__Quoted text__.
## Start
Source : http://www.geek.com/articles/news/anonymous-strikes-back-by-taking-down-doj-universal-records-20120119/


----------



## Foxi4 (Jan 19, 2012)

Do we yawn and remind y'all y'all's that it's just another DDOS attack done by Script Kiddies now or do we give you a moment to contain your joy before we break the bubble and you fall face-down onto the ground?


----------



## Hyro-Sama (Jan 19, 2012)

EAT ANON DICK AMERICA!


----------



## Roxasorg13 (Jan 19, 2012)

Foxi4 said:


> Do we yawn and remind y'all y'all's that it's just another DDOS attack done by Script Kiddies now or do we give you a moment to contain your joy before we break the bubble and you fall face-down onto the ground?


HAHAHAHAHA I lol'd


----------



## sjones900 (Jan 19, 2012)

For all that don't know, Anonymous is not a real organization. It's just random hackers from 4chan that retaliate against random things on the internet that claim that they are Anonymous, giving the allusion that they are an organization.


----------



## Tom Bombadildo (Jan 19, 2012)

Foxi4 said:


> Do we yawn and remind y'all y'all's that it's just another DDOS attack done by Script Kiddies now or do we give you a moment to contain your joy before we break the bubble and you fall face-down onto the ground?


This man knows everything. Listen, Learn.


----------



## CrimzonEyed (Jan 19, 2012)

DDOS = Effective to take down websites since 1998


----------



## DinohScene (Jan 19, 2012)
## End
__Stated exercise__. Reproduce the forum thread on the Anonymous attack word for word, from "## sjones900 (Jan" to "Bombadildo (Jan 19, 2012)".

__Information provided__.
## Start
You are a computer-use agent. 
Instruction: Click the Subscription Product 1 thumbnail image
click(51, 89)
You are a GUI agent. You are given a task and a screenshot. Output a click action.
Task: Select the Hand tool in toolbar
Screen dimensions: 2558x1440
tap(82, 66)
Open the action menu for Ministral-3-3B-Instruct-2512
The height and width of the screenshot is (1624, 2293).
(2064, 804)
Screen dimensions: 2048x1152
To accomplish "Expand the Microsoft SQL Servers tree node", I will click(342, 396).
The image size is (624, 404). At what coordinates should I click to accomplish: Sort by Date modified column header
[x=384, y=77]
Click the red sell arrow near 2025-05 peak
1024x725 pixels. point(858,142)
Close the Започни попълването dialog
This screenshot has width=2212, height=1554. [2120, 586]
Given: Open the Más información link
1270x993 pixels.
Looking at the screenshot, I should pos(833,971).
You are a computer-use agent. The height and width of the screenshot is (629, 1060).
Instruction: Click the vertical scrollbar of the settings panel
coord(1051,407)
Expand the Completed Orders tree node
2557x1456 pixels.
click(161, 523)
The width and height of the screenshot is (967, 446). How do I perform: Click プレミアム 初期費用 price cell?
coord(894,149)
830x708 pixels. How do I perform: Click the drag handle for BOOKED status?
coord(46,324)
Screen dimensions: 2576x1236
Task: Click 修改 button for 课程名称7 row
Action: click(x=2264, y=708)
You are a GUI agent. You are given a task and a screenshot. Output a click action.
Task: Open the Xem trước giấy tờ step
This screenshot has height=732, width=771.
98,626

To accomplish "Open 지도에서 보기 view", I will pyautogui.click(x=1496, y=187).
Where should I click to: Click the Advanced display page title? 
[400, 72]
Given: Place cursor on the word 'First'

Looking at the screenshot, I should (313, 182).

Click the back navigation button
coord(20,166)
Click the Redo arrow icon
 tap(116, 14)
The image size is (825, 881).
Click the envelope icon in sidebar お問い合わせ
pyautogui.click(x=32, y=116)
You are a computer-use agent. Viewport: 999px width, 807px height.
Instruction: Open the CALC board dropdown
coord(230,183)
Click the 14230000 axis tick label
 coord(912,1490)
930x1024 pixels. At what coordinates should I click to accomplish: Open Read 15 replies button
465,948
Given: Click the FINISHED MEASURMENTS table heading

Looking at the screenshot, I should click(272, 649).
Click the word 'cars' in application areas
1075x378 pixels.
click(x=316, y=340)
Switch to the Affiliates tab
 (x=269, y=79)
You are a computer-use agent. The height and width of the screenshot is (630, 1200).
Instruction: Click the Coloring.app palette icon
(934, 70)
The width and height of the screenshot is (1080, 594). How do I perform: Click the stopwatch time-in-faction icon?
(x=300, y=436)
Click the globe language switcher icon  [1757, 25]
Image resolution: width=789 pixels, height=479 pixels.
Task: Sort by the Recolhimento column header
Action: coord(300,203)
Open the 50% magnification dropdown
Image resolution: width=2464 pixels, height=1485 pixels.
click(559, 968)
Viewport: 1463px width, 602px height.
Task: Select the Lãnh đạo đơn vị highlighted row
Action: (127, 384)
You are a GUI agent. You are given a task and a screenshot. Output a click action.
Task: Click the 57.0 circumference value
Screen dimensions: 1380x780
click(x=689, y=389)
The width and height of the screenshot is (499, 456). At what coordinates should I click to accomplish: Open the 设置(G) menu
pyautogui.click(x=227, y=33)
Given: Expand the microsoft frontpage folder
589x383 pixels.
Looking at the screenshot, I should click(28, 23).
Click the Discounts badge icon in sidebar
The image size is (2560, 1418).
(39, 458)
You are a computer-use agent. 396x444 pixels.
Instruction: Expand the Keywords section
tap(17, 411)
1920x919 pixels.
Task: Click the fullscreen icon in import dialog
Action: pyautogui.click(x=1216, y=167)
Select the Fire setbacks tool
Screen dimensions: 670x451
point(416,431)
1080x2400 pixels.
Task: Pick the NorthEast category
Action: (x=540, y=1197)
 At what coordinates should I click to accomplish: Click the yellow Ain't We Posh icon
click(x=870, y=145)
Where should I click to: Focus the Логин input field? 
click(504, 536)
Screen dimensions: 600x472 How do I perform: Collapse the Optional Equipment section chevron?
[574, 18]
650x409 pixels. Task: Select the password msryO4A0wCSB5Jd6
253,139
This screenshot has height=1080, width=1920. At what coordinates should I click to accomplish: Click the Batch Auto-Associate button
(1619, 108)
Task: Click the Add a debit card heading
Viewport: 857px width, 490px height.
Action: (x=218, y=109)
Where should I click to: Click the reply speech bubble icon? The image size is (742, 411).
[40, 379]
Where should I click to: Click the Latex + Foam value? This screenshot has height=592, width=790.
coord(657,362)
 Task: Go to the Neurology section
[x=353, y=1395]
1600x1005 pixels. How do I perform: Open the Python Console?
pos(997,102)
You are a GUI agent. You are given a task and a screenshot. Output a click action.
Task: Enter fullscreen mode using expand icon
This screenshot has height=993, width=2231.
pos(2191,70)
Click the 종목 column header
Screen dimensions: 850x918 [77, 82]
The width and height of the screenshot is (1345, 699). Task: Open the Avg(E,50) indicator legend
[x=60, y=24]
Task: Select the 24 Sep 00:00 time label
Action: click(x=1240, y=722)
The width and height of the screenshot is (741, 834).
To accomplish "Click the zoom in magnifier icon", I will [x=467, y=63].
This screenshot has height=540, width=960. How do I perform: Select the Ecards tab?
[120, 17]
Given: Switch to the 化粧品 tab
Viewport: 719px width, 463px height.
## End
__Complete output__.
## sjones900 (Jan 19, 2012)

For all that don't know, Anonymous is not a real organization. It's just random hackers from 4chan that retaliate against random things on the internet that claim that they are Anonymous, giving the allusion that they are an organization.


----------



## Tom Bombadildo (Jan 19, 2012)